In [1]:
import pandas as pd
import ijson
from tqdm import tqdm

In [3]:
# parse json
protein_data = []

with open("../data/uniprotkb_reviewed_true_2025_11_07.json", "r") as f:
    for record in tqdm(ijson.items(f, "results.item"), desc="Processing proteins"):
        acc_id = record["primaryAccession"]
        sequence = record["sequence"]["value"]
        protein_data.append((acc_id, sequence))

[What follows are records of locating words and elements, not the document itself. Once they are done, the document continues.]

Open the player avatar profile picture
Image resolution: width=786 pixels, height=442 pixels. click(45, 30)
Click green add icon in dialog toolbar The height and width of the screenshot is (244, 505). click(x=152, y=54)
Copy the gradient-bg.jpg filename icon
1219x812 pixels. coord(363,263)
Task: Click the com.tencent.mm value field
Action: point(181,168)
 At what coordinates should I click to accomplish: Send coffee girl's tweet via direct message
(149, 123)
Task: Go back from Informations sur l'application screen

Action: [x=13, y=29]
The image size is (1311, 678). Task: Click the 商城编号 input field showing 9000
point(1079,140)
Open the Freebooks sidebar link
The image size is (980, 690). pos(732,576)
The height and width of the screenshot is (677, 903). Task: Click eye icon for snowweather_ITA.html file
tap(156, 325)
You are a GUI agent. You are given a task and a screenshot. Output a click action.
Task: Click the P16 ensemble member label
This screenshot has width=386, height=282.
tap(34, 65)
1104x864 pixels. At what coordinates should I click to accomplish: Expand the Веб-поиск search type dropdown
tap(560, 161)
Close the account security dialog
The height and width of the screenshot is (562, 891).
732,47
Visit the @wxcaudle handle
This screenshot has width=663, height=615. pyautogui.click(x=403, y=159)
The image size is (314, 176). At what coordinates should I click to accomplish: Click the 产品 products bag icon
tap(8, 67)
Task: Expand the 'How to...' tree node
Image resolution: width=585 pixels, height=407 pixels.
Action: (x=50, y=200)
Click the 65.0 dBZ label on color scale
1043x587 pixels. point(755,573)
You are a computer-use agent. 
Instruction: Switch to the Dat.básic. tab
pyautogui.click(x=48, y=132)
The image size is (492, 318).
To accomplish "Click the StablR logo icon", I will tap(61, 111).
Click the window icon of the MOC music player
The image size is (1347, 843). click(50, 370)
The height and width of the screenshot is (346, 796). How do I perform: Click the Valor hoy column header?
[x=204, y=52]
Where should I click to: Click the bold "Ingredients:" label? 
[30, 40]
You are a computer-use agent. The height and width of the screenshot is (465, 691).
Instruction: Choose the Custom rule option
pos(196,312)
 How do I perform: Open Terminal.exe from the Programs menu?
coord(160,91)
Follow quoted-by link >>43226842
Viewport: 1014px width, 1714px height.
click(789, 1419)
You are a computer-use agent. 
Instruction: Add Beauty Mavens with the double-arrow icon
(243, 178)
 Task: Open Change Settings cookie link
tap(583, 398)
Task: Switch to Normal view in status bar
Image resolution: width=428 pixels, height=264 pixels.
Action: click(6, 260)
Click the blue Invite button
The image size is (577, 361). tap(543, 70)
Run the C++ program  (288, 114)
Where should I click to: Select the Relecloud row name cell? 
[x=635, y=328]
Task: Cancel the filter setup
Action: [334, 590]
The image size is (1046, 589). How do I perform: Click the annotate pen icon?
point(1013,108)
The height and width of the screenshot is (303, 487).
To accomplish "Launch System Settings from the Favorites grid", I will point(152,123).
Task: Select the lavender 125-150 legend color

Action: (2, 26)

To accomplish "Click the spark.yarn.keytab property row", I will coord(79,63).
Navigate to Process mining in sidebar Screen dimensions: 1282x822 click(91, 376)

Processing proteins: 573661it [01:06, 8682.27it/s] 


In [4]:
# output fasta for homology reduction
fasta = "\n".join(f"> {acc_id}\n{seq}" for acc_id, seq in protein_data)

with open("swissprot.fasta", "w") as f:
    f.write(fasta)

In [2]:
# read from redundancy reduced fasta which proteins to keep
representatives = set()
with open("../data/swissprot30.fasta", "r") as f:
    for line in f.readlines():
        if line.startswith(">"):
            representatives.add(line[1:-1])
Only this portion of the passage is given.